Understanding the objective '--' used in SUM PRODUCT function
"T. Valko" wrote...
....
The double unary is never "needed". . . .
Yup. Any idempotent arithmetic operation would do: --TF, TF+0, TF*1,
TF^1. Some arithmetic operation is needed to convert TRUE to numeric 1
and FALSE to numeric 0, and that's ALL the operation should do.
Same could be accomplished with IF(TF,1,0) or N(TF), but those both
eat a nested function call level, and the former only works in
formulas entered as array formulas, and the latter only works with
derived arrays.
What does Help say about the double unary?
It isn't even mentioned!
......
• **Written instruction A**
In the passage on the double unary, what does an arithmetic operation need to convert TRUE and FALSE into?
• **Written instruction B**
From the passage on the double unary, write out the part that opens with the words containing "Understanding the objective" and closes with "isn't even mentioned!", substituting "math operation" for "arithmetic operation".

• **Raw data**
......
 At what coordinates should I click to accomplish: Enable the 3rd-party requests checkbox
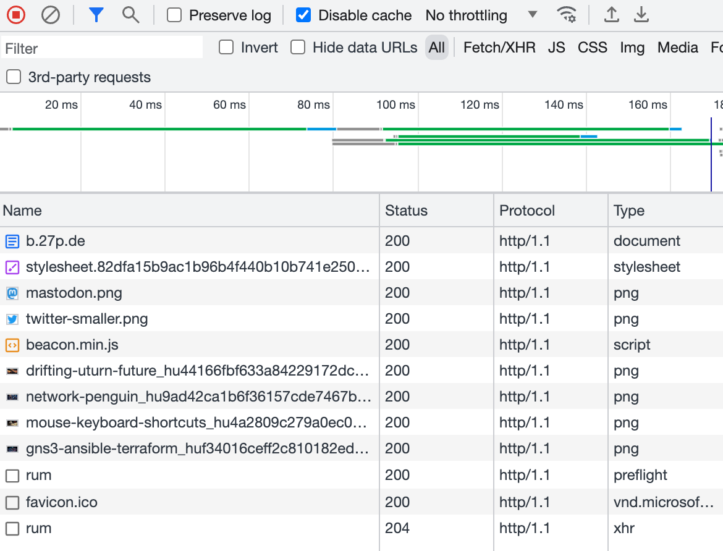click(x=13, y=77)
......
• **Correct response A**
TRUE to numeric 1 and FALSE to numeric 0.

• **Correct response B**
Understanding the objective '--' used in SUM PRODUCT function
"T. Valko" wrote...
....
The double unary is never "needed". . . .
Yup. Any idempotent math operation would do: --TF, TF+0, TF*1,
TF^1. Some math operation is needed to convert TRUE to numeric 1
and FALSE to numeric 0, and that's ALL the operation should do.
Same could be accomplished with IF(TF,1,0) or N(TF), but those both
eat a nested function call level, and the former only works in
formulas entered as array formulas, and the latter only works with
derived arrays.
What does Help say about the double unary?
It isn't even mentioned!